Nach dem Internet Data Center will Microsoft noch in diesem Jahr entsprechende Anleitungen zum Aufbau von Department- und Enterprise-Rechenzentren nachschieben. 2003 folgt dann das Geographic High Availability Data Center als komplexestes Modell zur Implementierung eines Rechenzentrums, das auch im Krisenfall ein Funktionieren der Unternehmens-IT gewährleisten soll.
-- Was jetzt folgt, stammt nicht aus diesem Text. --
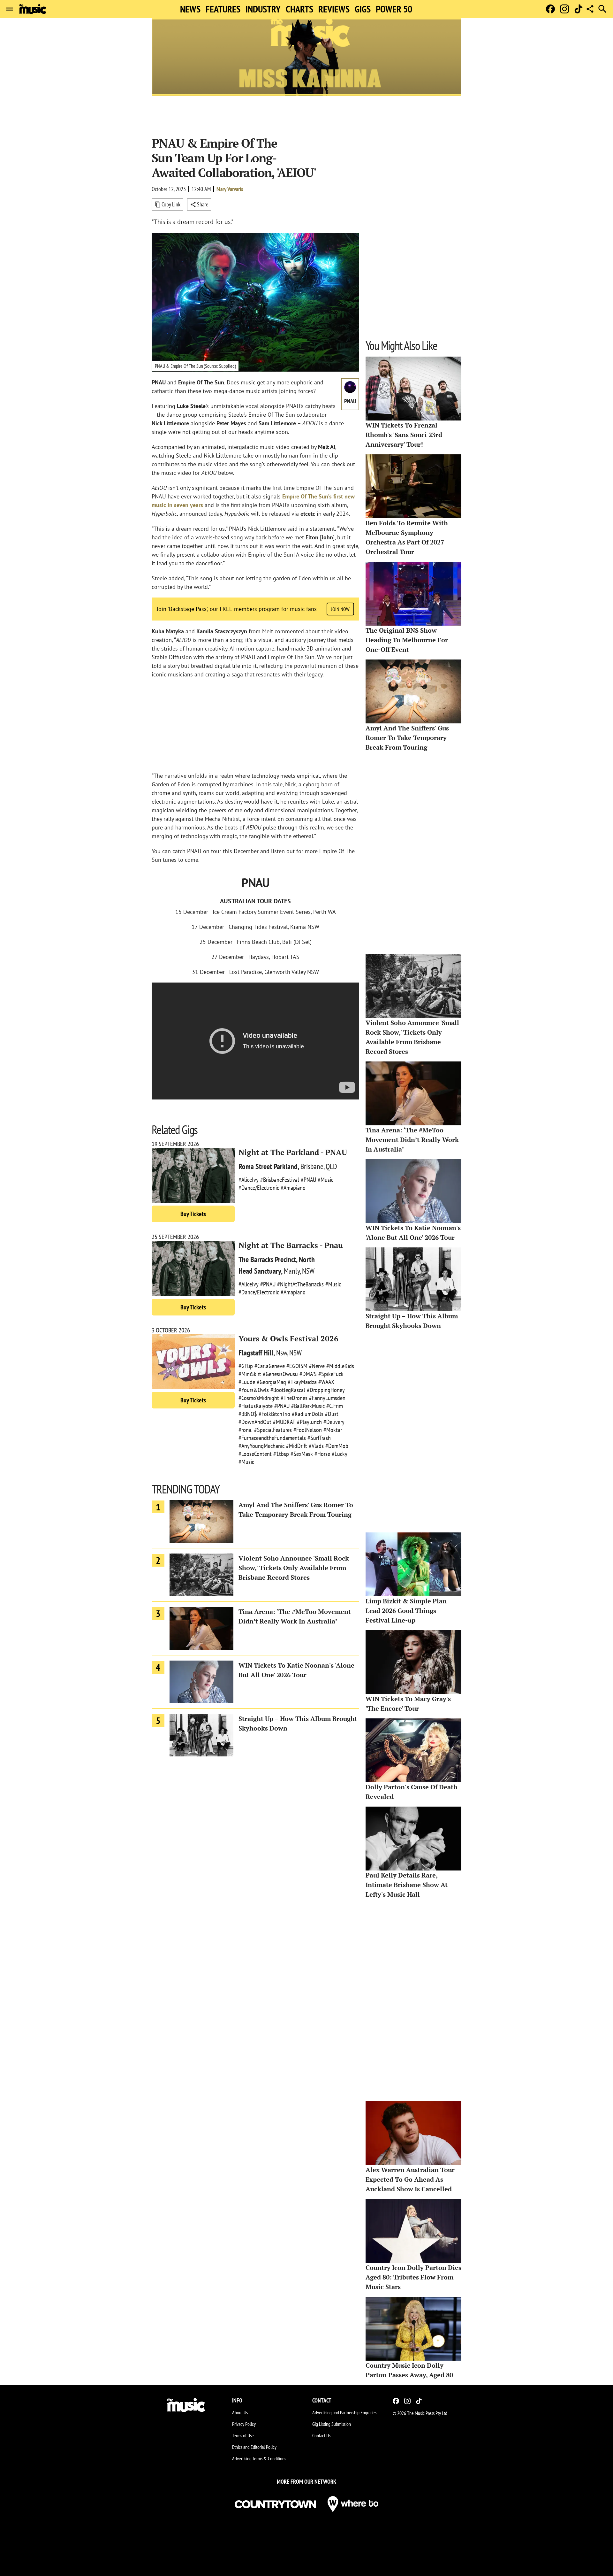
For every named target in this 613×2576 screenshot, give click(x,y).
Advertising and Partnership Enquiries (344, 2412)
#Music (325, 1179)
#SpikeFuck (331, 1374)
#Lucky (339, 1454)
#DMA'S (308, 1374)
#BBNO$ (247, 1414)
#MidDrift (296, 1446)
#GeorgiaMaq (271, 1382)
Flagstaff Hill (255, 1353)
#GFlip (245, 1366)
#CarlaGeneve (269, 1366)
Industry (263, 9)
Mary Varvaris (229, 189)
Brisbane (311, 1166)
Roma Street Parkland (268, 1166)
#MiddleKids (340, 1366)
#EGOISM (296, 1366)
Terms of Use (243, 2435)
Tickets (193, 1214)
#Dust (331, 1414)
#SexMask (302, 1454)
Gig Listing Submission (331, 2423)
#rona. (245, 1430)
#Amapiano (293, 1187)
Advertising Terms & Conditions (259, 2458)
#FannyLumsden (327, 1398)
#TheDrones (294, 1398)
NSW (308, 1271)
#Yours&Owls (253, 1390)
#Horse (322, 1454)
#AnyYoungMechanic (261, 1446)
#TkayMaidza (302, 1382)
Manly (292, 1271)
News (190, 9)
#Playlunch (309, 1422)
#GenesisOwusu (280, 1374)
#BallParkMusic (308, 1406)
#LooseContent (255, 1454)
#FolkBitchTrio (274, 1414)
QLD (331, 1166)
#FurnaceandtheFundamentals (272, 1438)
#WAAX (326, 1382)
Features (223, 9)
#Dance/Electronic (258, 1187)
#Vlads (316, 1446)
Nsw (281, 1353)
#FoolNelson (307, 1430)
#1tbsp (281, 1454)
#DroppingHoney (326, 1390)
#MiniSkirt (249, 1374)
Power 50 (394, 9)
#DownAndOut (254, 1422)
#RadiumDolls (307, 1414)
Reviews (334, 9)
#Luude (246, 1382)
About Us (240, 2412)
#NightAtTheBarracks (300, 1284)
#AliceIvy (248, 1179)
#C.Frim (334, 1406)
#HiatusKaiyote (255, 1406)
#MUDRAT (284, 1422)
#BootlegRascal (287, 1390)
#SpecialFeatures (273, 1430)
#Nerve (317, 1366)
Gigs (363, 9)
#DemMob (336, 1446)
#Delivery (333, 1422)
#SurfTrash (319, 1438)
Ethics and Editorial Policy (254, 2446)
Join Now (340, 609)
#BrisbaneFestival (279, 1179)
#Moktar (332, 1430)
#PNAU (308, 1179)
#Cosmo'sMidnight (258, 1398)
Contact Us (321, 2435)
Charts (299, 9)
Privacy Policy (244, 2423)
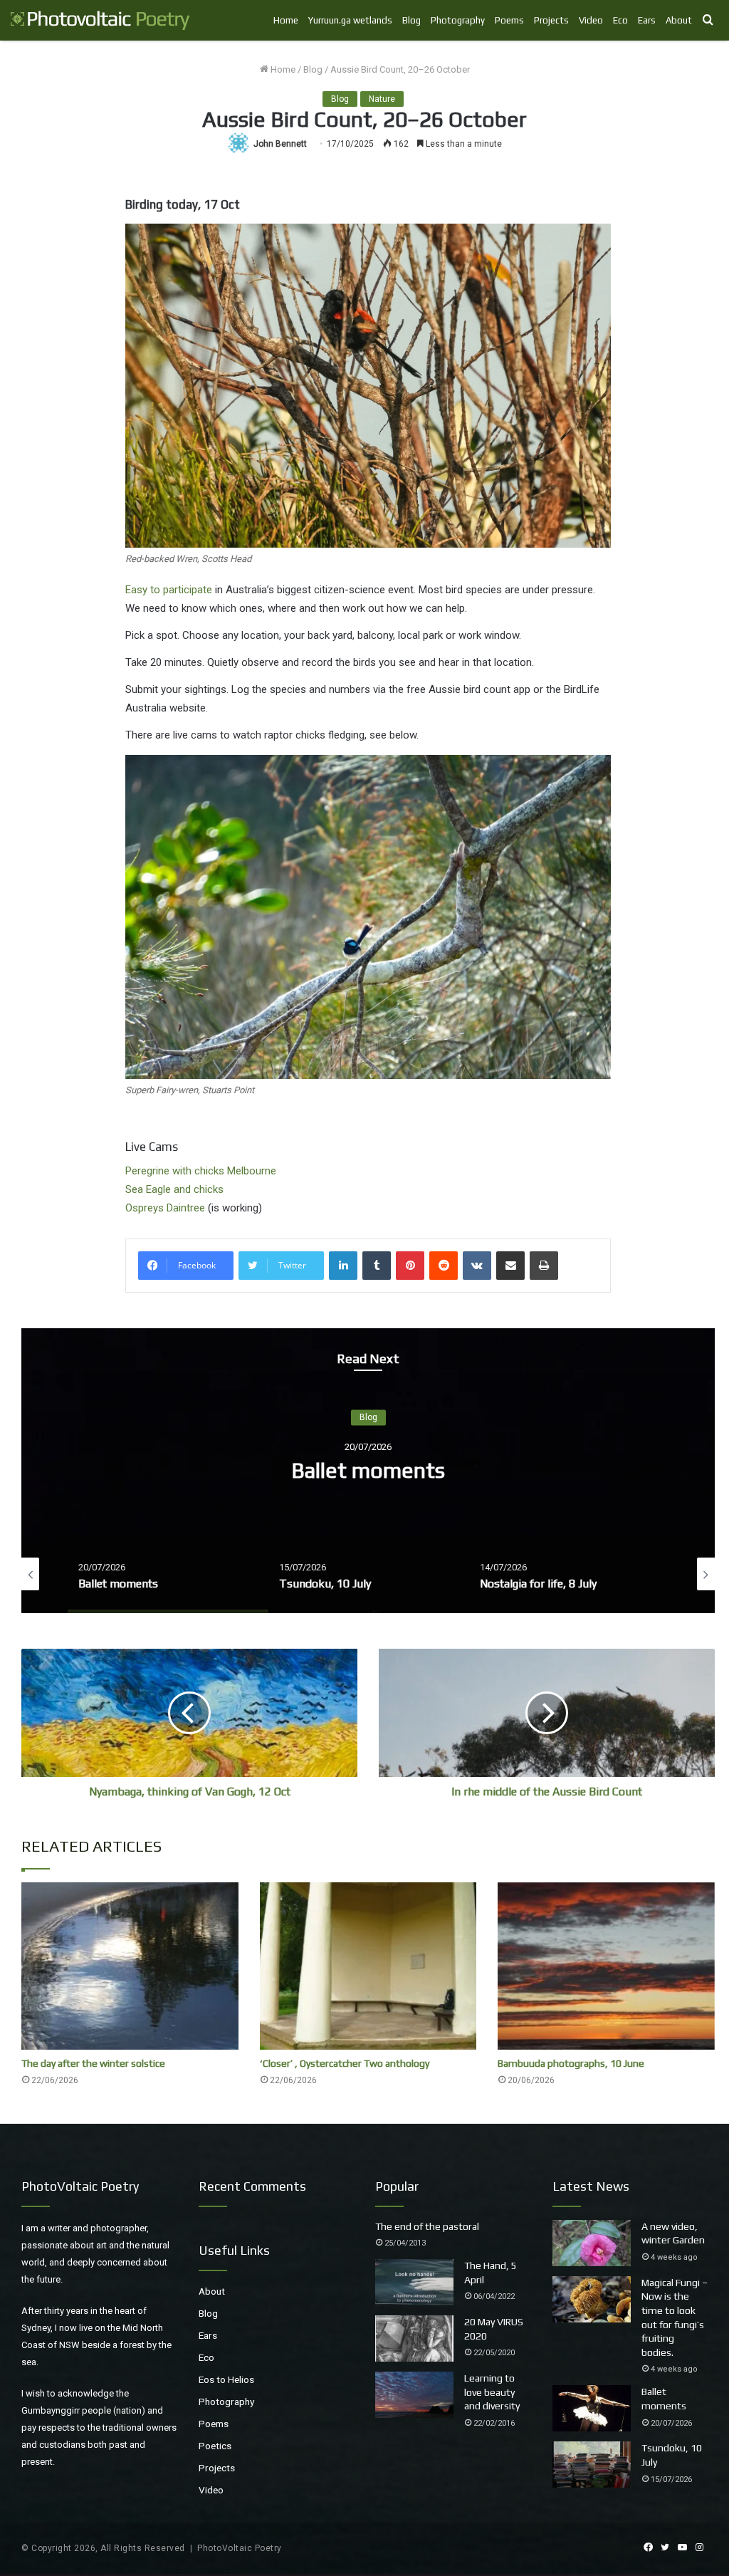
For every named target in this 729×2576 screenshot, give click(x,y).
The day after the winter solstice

Einem Microsoft-Manager zufolge sind die jetzt vorgestellten Anleitungen jedoch nur ein erster Schritt. Künftig, so das Ziel, stellt sich der Anwender im Internet per Mausklick sein Rechenzentrum zusammen - ähnlich wie heute bei der Autowahl vieler Fahrzeughersteller. So wie der Autokäufer nach Abschluss der Konfiguration eine Auflistung mit den gewählten Zusatzausstattungen erhält, würde der Anwender dann eine Liste mit den benötigten Komponenten zum Data-Center-Aufbau erhalten. (hi)

MSA-Partner

Architecture Guides haben bereits vorgestellt:

- Avanade,

- Brocade,

- Dell,

- Emulex,

- EMC,

- Nortel Networks,

- Unisys,

- Cisco,

- Cap Gemini Ernst & Young sowie

- HP.

Es arbeiten daran:

- IBM,

- Accenture,

- Fujitsu-Siemens Computers,

- Siemens Business Services,

- Hitachi sowie

- NEC.

Obige Liste erhebt keinen Anspruch auf Vollständigkeit, da sie Veränderungen unterworfen ist.